___ Stored rows

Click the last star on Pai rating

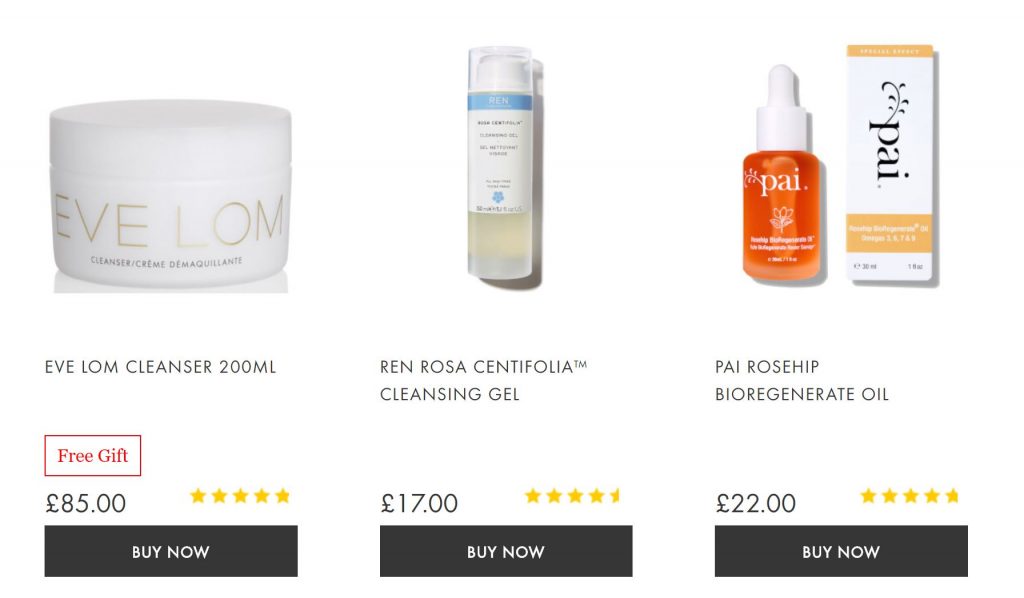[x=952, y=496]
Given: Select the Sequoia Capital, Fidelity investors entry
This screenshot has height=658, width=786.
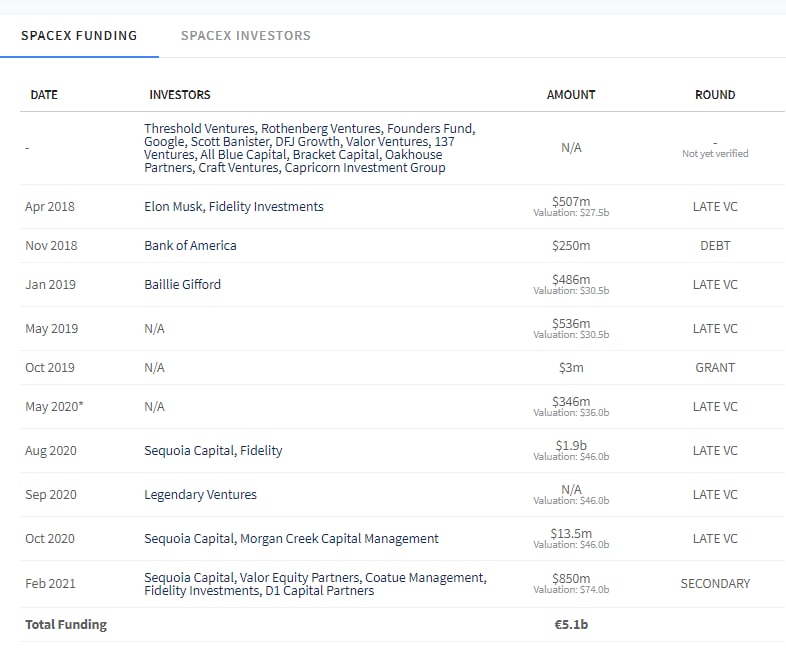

______
___ Stored rows

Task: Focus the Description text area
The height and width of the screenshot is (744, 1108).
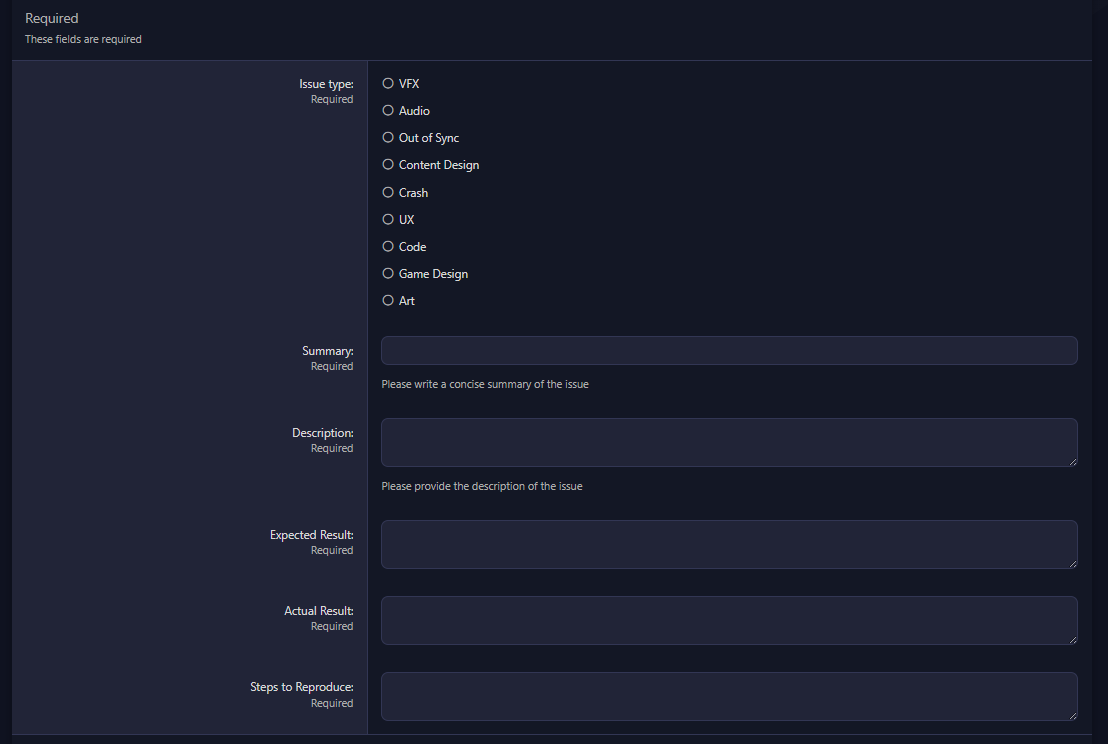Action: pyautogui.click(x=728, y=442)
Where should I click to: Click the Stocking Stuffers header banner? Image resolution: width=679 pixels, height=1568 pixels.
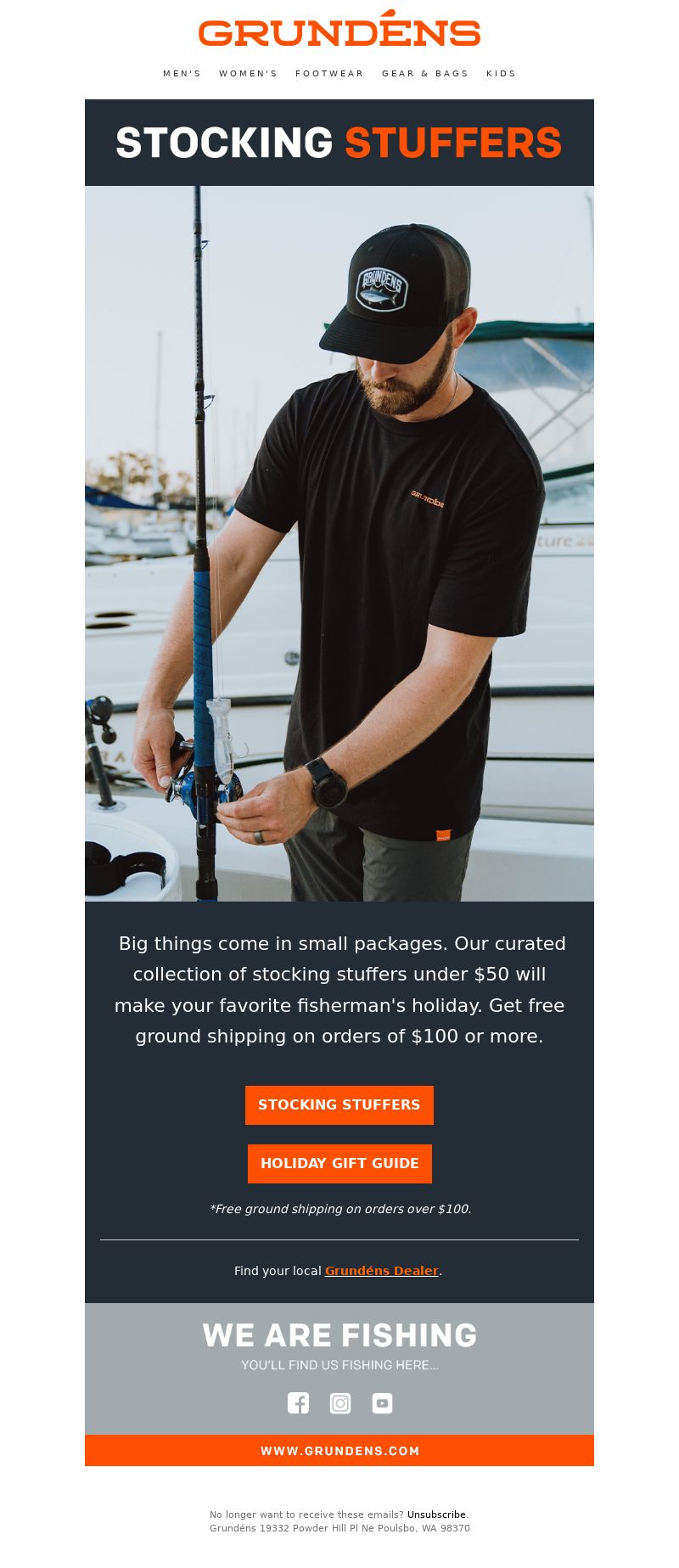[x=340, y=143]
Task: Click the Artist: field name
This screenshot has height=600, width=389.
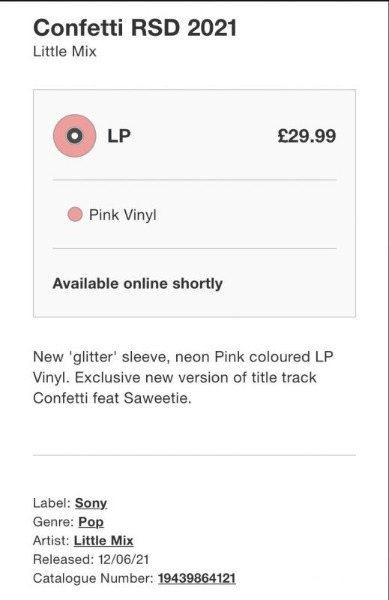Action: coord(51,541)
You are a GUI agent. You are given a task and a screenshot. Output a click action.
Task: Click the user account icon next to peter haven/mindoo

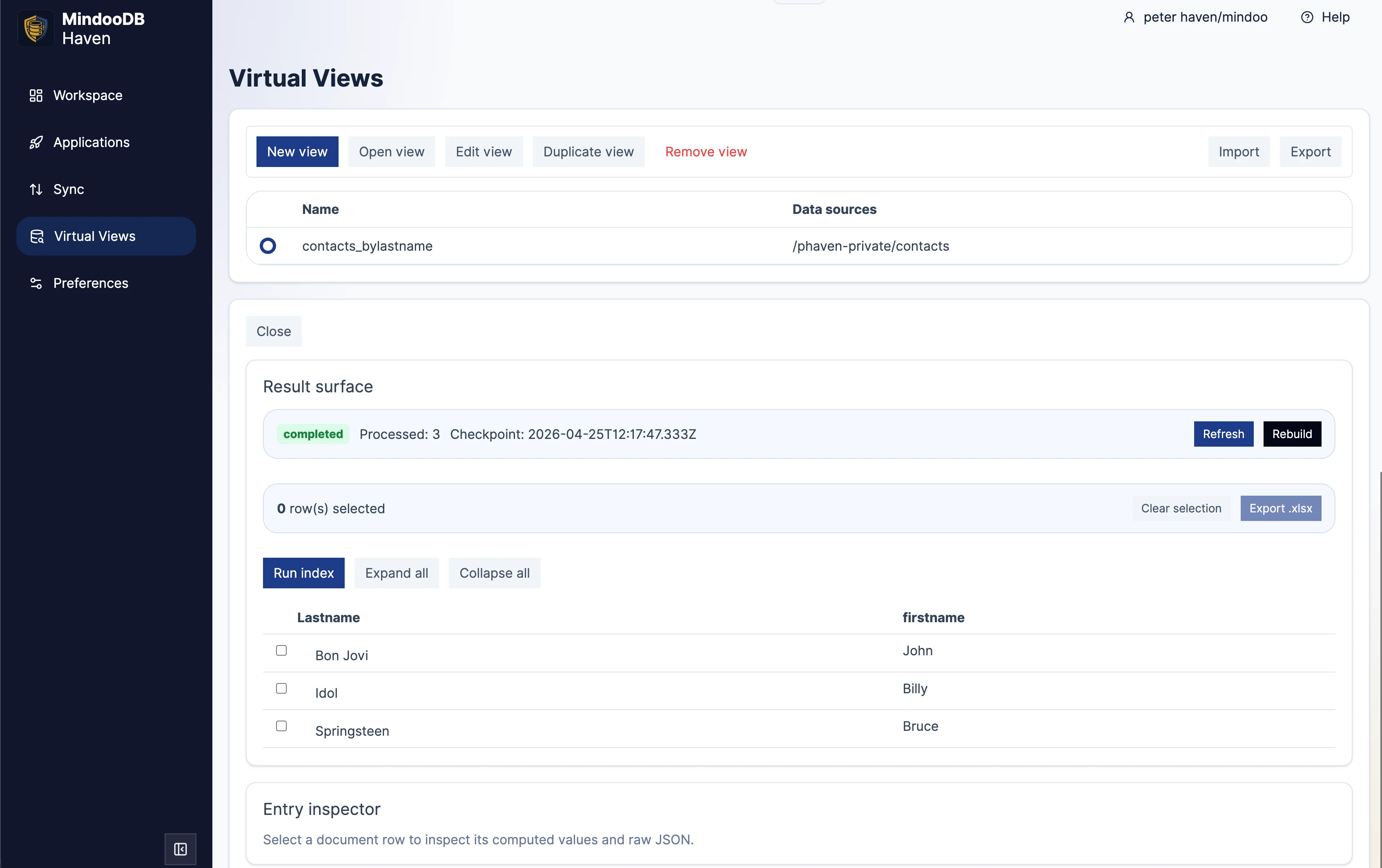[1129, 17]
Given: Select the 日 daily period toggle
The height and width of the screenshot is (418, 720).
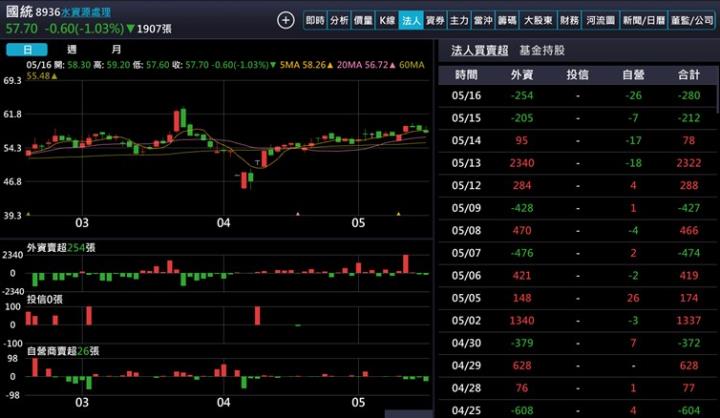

______
___ Stored rows

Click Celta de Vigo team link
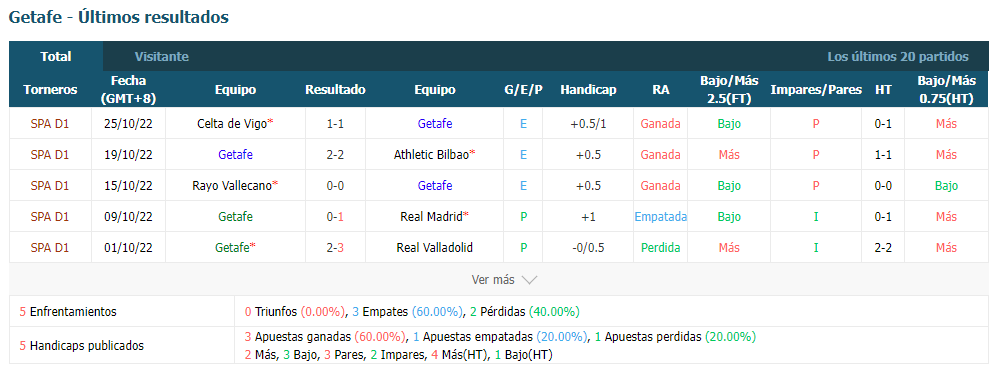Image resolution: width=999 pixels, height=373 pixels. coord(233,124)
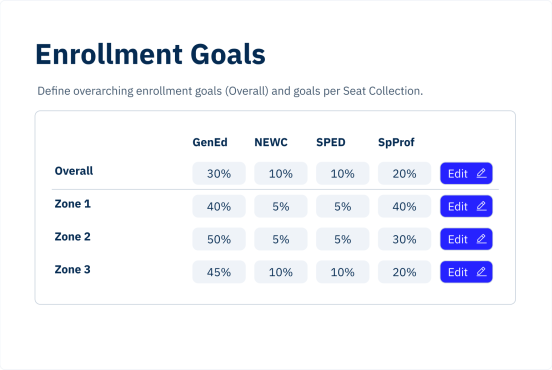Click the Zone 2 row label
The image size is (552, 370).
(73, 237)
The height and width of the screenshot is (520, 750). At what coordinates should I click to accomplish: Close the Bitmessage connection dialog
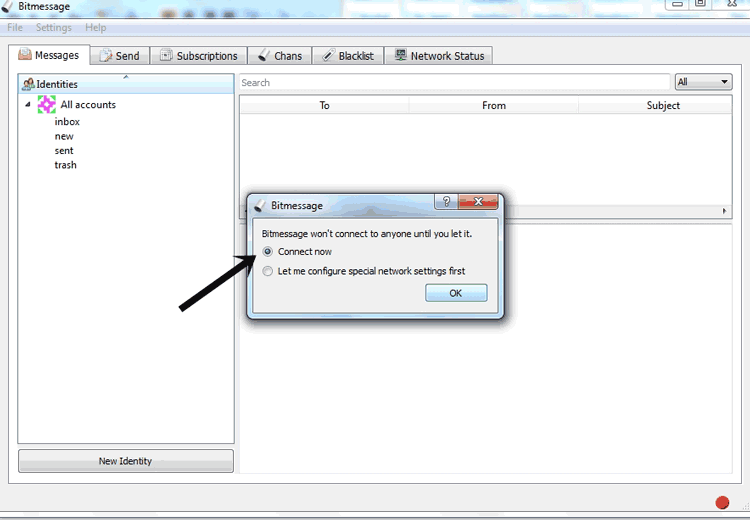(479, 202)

______

- [Goal] Render the entries as a Markdown table with the columns Row and Line, starting at the line containing "Task: Click the Artist: field name" and ending at the line containing "The height and width of the screenshot is (418, 720).", with one numbered row per line. Omit blank lines and the pictures.

- [Solution to this exercise]
| Row | Line |
|---|---|
| 1 | Task: Click the Artist: field name |
| 2 | This screenshot has height=600, width=389. |
| 3 | Action: coord(51,541) |
| 4 | You are a GUI agent. You are given a task and a screenshot. Output a click action. |
| 5 | Task: Click the user account icon next to peter haven/mindoo |
| 6 | [1129, 17] |
| 7 | Given: Select the 日 daily period toggle |
| 8 | The height and width of the screenshot is (418, 720). |